The 51-year-old Villepin, who replaced the unpopular Jean-Pierre Raffarin, was to appear on television later Wednesday to set out his government's agenda, with the fight against persistently high unemployment at the top of the list.  

But the buzz in political circles and in the French media concerned Chirac's announcement that Nicolas Sarkozy - his arch-rival and head of the ruling Union for a Popular Movement (UMP) - would return to government.  

"In a spirit of rallying together, I have asked Nicolas Sarkozy to join the government as a minister of state and he has accepted," Chirac said in a televised address to the nation late Tuesday.  

Sarkozy, a charismatic 50-year-old former interior and finance minister, has made no secret of his desire to run for president in 2007 nor hidden his dislike for Villepin, who is Chirac's loyal lieutenant.  

But he told a group of UMP parliamentary deputies: "I will assume my responsibilities and my duties. What would you say if I decided to stand by and watch the ship sink?"   

Sarkozy was widely expected to return to the interior ministry, where he first built up his nationwide popularity rating, and remain head of the UMP, insiders said.  

The French press reacted sceptically to the prospect of fruitful collaboration between the suave, aristocratic Villepin and the provocative, pugnacious Sarkozy. Le Parisien newspaper called the duo "explosive".  

"At the best, we can expect sparks. At the worst, we could see a raging fire that would burn the government's action to the ground," the financial daily La Tribune said in an editorial.  

The daily Le Monde said France "deserves better than these patch-up jobs" after Sunday's historic referendum.  

Chirac promised to make the fight against unemployment his new government's top priority, after voters said their fear of a spiralling jobless rate was the primary reason behind their decision to vote "no" to the EU constitution.   

"The priority of government action in the service of Frenchwomen and men is, of course, jobs.
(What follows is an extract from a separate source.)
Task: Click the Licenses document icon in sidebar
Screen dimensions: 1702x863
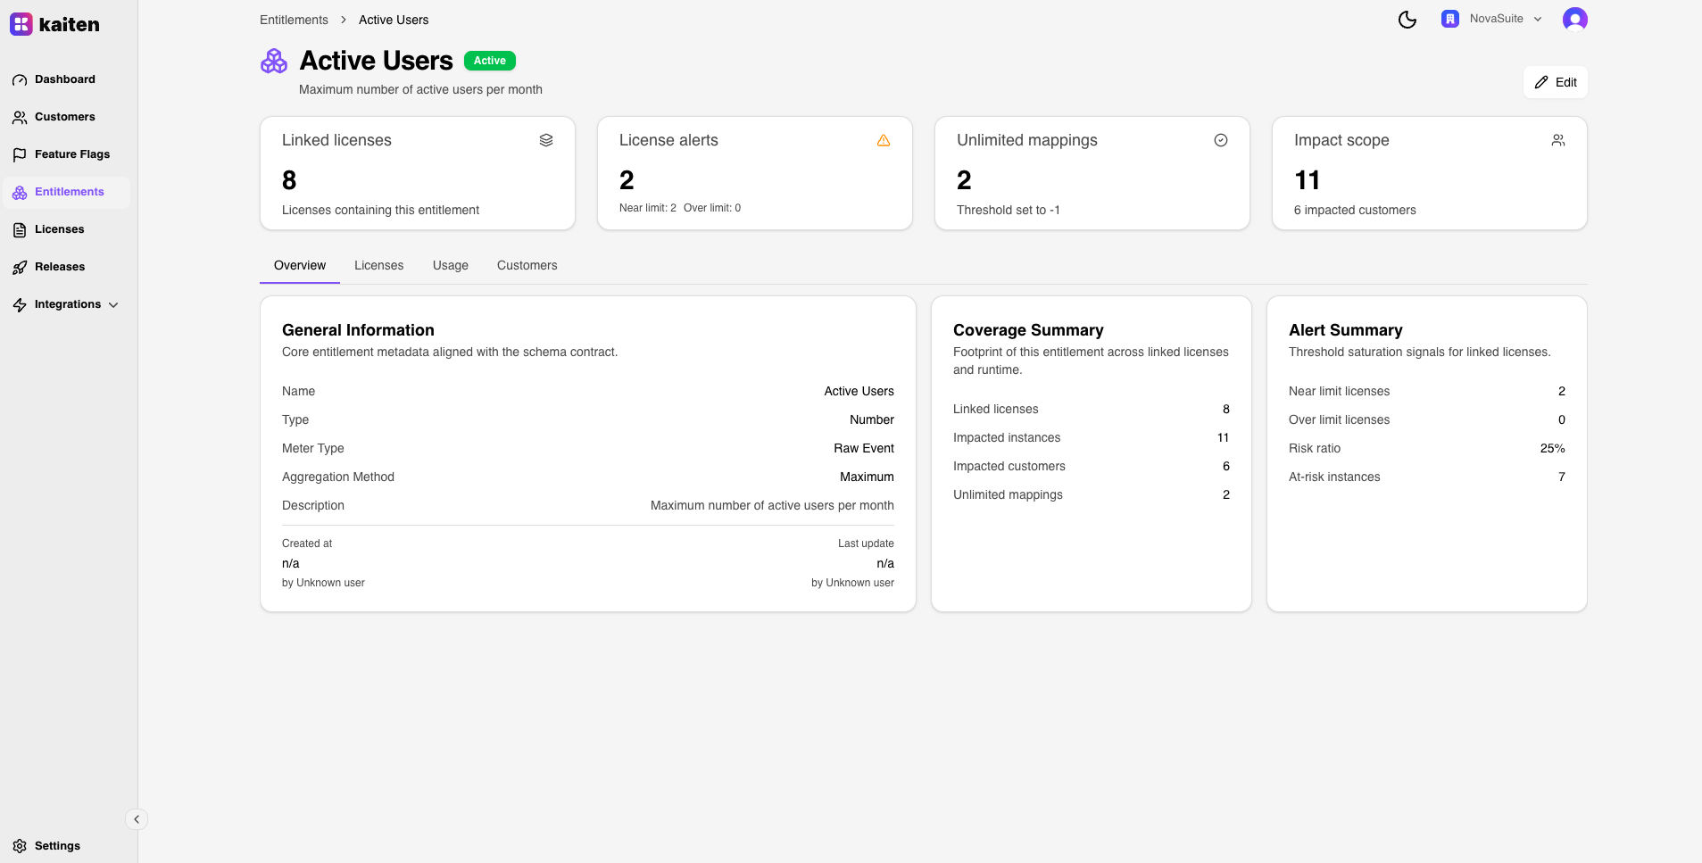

This demands a national mobilization ... which must be carried out with total respect for the French model," Chirac said.  

Reducing unemployment, which hovers at about 10 percent, has been a constant theme of Chirac's 10 years in office, with no sign that he has succeeded in lowering the high jobless rate.  

The left-wing opposition blasted the Villepin-Sarkozy team.  

Socialist party leader Francois Hollande calling Chirac a president "at the end of his reign" who had handed his administration to "two prime ministers pursuing two different policies".  

Former Socialist finance minister Dominique Strauss-Kahn added: "The French people are suffering, are asking for real changes and Jacques Chirac keeps going, all while stammering a vague 'I understood you'."  

As the Dutch went to the polls Wednesday for what was predicted to be a second defeat for the EU constitution, Chirac suggested that he and his 24 EU counterparts assess the consequences of the French "no" at a June 16-17 summit.  

"Above and beyond what this decision implies for my own country, I am aware of the consequences that this situation imposes on France's partners and on the Union itself," Chirac wrote in a letter to the EU leaders.